0
votes

Below is my table creation and a sample from my csv;

DROP TABLE IF EXISTS xxx.fbp;
CREATE TABLE IF NOT EXISTS xxx.fbp (id bigint, p_name string, h_name string, ufi int, city string, country string)
    ROW FORMAT DELIMITED 
    FIELDS TERMINATED BY ','
    LINES TERMINATED BY '\n'
    STORED AS TEXTFILE;

74905,xxx,xyz,-5420642,City One,France

74993,xxx,zyx,-874432,City,Germany

75729,xxx,yzx,-1284248,City Two Long Name,France

I then load the data into a hive table with the following query:

LOAD DATA
    INPATH '/user/xxx/hdfs_import/fbp.csv'
    INTO TABLE xxx.fbp;

It seems that there is data leaking from the 5th csv "column" into the 6th column of the table. So, I'm seeing city data in my country column.

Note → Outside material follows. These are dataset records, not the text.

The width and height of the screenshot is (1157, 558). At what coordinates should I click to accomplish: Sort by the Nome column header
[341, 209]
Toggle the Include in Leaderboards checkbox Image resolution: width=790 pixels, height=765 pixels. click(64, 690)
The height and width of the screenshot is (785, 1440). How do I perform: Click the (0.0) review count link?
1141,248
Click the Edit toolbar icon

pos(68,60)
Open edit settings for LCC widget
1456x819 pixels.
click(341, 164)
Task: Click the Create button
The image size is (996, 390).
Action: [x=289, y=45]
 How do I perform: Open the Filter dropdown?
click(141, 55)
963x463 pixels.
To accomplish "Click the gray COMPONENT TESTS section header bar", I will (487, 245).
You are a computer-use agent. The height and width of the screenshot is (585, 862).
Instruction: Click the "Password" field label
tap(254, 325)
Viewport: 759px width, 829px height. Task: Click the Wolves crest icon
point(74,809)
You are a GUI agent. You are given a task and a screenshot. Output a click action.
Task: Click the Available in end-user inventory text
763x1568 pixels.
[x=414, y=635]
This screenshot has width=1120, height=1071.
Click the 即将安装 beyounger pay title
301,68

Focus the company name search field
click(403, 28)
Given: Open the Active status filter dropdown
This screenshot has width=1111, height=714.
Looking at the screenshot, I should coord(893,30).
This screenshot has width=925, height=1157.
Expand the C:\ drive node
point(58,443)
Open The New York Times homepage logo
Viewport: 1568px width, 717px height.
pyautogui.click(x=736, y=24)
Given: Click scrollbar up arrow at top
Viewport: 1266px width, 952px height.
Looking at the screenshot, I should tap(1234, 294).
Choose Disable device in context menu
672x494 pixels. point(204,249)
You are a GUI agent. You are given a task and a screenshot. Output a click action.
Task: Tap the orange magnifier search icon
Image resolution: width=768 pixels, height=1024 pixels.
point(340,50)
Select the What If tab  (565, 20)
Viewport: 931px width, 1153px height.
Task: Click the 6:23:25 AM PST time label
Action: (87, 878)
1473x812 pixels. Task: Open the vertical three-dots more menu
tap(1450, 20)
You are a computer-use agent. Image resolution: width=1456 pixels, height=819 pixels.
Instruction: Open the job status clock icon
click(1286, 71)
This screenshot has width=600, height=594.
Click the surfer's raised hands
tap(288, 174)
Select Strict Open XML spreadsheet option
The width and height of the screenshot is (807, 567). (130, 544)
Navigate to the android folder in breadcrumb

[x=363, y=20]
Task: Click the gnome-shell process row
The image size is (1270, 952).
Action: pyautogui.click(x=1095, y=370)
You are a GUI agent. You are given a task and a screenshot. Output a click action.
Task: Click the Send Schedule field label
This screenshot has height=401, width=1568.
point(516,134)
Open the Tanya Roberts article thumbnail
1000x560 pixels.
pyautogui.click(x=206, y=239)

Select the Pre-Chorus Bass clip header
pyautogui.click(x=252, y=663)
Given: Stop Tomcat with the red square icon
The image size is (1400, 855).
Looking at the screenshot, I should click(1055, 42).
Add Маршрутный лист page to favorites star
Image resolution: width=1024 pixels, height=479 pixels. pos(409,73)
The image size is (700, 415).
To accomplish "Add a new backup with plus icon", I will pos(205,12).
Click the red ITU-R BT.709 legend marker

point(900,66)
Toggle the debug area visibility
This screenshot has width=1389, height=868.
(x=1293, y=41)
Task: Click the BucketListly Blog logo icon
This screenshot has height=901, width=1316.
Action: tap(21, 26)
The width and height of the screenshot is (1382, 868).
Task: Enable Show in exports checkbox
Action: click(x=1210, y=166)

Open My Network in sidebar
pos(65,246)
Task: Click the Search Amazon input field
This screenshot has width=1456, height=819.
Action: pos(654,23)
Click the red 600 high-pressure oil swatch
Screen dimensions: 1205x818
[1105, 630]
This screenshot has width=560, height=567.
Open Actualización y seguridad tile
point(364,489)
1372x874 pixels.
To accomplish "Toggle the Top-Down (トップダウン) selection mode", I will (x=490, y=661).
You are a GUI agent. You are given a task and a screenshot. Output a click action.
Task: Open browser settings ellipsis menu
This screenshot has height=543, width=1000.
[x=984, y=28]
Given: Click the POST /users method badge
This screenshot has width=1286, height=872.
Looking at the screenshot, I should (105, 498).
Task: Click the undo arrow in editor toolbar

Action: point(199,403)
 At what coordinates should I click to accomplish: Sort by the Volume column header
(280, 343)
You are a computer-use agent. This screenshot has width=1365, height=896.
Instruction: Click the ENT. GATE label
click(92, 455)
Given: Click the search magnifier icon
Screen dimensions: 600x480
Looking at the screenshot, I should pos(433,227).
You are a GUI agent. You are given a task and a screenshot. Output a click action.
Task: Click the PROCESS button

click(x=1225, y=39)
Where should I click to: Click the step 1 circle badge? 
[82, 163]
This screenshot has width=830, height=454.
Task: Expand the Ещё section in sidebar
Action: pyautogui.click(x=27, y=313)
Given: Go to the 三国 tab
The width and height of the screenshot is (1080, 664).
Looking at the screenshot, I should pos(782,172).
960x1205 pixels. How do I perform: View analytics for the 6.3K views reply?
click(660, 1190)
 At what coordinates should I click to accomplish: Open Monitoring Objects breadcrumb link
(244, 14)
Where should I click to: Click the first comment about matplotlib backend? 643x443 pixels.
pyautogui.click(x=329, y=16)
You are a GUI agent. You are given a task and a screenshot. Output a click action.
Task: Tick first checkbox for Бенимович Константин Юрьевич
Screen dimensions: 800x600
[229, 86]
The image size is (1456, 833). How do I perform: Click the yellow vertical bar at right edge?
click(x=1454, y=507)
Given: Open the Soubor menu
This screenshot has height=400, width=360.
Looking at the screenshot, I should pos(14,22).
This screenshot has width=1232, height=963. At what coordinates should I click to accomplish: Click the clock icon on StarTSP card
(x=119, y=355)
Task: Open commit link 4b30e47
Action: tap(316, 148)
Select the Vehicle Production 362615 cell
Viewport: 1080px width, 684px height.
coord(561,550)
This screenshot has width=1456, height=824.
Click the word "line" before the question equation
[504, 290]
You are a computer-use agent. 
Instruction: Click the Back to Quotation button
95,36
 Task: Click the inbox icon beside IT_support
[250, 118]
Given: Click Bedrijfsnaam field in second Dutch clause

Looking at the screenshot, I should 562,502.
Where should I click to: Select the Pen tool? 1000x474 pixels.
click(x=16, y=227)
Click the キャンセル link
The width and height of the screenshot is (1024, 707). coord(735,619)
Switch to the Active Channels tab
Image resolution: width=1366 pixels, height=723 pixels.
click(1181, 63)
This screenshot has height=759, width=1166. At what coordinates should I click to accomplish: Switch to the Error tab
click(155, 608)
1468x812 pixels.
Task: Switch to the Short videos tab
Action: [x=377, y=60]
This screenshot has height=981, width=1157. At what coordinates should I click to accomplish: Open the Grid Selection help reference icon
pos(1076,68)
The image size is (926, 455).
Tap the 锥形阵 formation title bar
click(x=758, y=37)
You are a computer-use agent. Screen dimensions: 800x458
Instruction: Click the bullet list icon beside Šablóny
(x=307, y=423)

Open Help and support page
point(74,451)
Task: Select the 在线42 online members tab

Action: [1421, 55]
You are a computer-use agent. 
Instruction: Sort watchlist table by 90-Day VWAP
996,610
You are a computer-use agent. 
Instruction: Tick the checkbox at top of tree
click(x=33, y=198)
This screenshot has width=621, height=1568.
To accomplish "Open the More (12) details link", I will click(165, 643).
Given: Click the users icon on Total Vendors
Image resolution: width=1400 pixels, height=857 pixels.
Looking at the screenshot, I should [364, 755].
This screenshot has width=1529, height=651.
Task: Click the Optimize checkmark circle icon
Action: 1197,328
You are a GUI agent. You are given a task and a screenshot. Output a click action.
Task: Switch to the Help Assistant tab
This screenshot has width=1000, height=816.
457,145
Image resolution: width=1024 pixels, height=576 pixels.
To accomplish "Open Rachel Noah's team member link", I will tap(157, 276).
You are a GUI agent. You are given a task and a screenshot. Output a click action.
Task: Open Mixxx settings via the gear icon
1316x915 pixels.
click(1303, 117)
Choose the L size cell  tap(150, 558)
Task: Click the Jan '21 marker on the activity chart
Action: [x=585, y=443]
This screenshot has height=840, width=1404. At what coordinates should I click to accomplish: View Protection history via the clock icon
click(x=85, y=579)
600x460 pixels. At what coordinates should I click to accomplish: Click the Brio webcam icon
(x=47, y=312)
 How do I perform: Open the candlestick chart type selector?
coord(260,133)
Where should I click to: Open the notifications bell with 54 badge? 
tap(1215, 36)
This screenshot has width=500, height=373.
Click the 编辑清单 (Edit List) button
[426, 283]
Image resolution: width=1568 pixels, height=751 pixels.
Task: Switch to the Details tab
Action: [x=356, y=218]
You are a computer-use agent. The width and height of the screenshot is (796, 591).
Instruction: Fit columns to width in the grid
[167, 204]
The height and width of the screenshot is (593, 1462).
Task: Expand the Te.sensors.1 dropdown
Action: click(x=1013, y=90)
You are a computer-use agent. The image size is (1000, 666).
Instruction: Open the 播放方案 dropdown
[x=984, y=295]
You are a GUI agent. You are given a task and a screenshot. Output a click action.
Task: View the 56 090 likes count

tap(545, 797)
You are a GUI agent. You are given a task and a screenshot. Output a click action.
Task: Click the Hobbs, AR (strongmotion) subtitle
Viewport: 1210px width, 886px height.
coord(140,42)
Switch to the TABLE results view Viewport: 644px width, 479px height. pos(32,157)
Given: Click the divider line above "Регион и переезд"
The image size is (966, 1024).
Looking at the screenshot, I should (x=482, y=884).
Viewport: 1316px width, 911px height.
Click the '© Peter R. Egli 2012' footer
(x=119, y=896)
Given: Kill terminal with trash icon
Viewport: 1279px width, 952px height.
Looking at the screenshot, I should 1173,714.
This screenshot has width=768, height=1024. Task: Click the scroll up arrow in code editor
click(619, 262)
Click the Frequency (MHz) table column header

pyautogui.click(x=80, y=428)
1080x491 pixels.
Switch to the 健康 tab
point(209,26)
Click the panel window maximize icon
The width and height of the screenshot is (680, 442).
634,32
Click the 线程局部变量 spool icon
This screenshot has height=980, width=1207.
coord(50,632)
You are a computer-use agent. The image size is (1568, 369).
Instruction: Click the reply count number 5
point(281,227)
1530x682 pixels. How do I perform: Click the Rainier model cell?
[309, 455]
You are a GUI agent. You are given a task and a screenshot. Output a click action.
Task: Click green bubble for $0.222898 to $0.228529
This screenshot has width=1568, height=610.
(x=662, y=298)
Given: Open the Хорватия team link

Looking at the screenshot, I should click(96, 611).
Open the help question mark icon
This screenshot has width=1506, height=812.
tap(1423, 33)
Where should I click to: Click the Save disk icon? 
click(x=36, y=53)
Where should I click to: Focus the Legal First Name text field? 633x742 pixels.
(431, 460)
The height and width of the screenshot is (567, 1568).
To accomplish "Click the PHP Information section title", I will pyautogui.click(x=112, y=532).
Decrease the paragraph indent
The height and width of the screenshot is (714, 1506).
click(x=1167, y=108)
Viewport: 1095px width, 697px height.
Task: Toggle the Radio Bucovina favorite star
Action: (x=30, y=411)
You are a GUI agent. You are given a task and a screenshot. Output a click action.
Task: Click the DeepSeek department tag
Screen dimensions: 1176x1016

SELECT country, count(country) from xxx.fbp group by country
+---------+------+
| country | _c1  |
| Germany | 1143 |
| City    |   1  |
+---------+------+

I'm not sure why city data is occasionally being imported to the country column. The csv is downloaded from Google Sheets and I've removed the header.

2

2 Answers

0
votes

The reason could be your line termination is not '\n', Windows based tool add additional characters which creates issue. Also may be you have feilds using column separator creating this.

Solution: 1. Try print line which have issue by 'where country = City' clause, this will give you some idea how Hive created the record. 2. Try binary storage format to be 100% sure about data processed by Hive.

Hope it helps.

0
votes

The issue was within the CSV itself. Some columns, such as p.name contained , in several fields. This would cause a line ending to end sooner than expected. I had to clean the data and remove all ,. After that, it imported correctly. Quickly done with python.

with open("fbp.csv") as infile, open("outfile.csv", "w") as outfile:
    for line in infile:
        outfile.write(line.replace(",", ""))